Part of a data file
[start]
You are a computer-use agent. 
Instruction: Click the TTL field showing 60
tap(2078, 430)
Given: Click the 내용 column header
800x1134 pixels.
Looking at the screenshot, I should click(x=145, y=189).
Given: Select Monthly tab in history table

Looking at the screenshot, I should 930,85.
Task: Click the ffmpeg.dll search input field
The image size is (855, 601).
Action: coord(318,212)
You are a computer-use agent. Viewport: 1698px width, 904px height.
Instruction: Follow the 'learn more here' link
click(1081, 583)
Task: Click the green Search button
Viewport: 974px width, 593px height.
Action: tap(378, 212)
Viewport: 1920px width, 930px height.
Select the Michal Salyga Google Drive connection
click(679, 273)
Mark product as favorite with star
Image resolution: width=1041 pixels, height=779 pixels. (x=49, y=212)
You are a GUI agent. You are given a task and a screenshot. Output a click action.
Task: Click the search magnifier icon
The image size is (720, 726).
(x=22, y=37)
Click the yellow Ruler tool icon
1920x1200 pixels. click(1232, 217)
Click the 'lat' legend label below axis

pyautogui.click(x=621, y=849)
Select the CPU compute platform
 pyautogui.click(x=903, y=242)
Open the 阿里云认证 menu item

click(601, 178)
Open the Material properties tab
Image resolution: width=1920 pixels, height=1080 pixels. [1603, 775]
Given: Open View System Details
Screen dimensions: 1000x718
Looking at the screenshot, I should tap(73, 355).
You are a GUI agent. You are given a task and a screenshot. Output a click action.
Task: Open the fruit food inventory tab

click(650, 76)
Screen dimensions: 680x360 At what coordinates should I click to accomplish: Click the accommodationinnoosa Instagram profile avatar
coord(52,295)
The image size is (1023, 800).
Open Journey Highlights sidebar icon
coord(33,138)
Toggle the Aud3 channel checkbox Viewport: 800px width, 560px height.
[end]
* [DIRECTIVE]
Edit the part of the records that opens with the line containing "Task: Click the ffmpeg.dll search input field" and closes with the line containing "coord(33,138)", changing "Viewport" to "Window" and leaving everything else unchanged. Give only those lines.

* [TASK RESULT]
Task: Click the ffmpeg.dll search input field
The image size is (855, 601).
Action: coord(318,212)
You are a computer-use agent. Window: 1698px width, 904px height.
Instruction: Follow the 'learn more here' link
click(1081, 583)
Task: Click the green Search button
Window: 974px width, 593px height.
Action: tap(378, 212)
Window: 1920px width, 930px height.
Select the Michal Salyga Google Drive connection
click(679, 273)
Mark product as favorite with star
Image resolution: width=1041 pixels, height=779 pixels. (x=49, y=212)
You are a GUI agent. You are given a task and a screenshot. Output a click action.
Task: Click the search magnifier icon
The image size is (720, 726).
(x=22, y=37)
Click the yellow Ruler tool icon
1920x1200 pixels. click(1232, 217)
Click the 'lat' legend label below axis

pyautogui.click(x=621, y=849)
Select the CPU compute platform
 pyautogui.click(x=903, y=242)
Open the 阿里云认证 menu item

click(601, 178)
Open the Material properties tab
Image resolution: width=1920 pixels, height=1080 pixels. [1603, 775]
Given: Open View System Details
Screen dimensions: 1000x718
Looking at the screenshot, I should tap(73, 355).
You are a GUI agent. You are given a task and a screenshot. Output a click action.
Task: Open the fruit food inventory tab

click(650, 76)
Screen dimensions: 680x360 At what coordinates should I click to accomplish: Click the accommodationinnoosa Instagram profile avatar
coord(52,295)
The image size is (1023, 800).
Open Journey Highlights sidebar icon
coord(33,138)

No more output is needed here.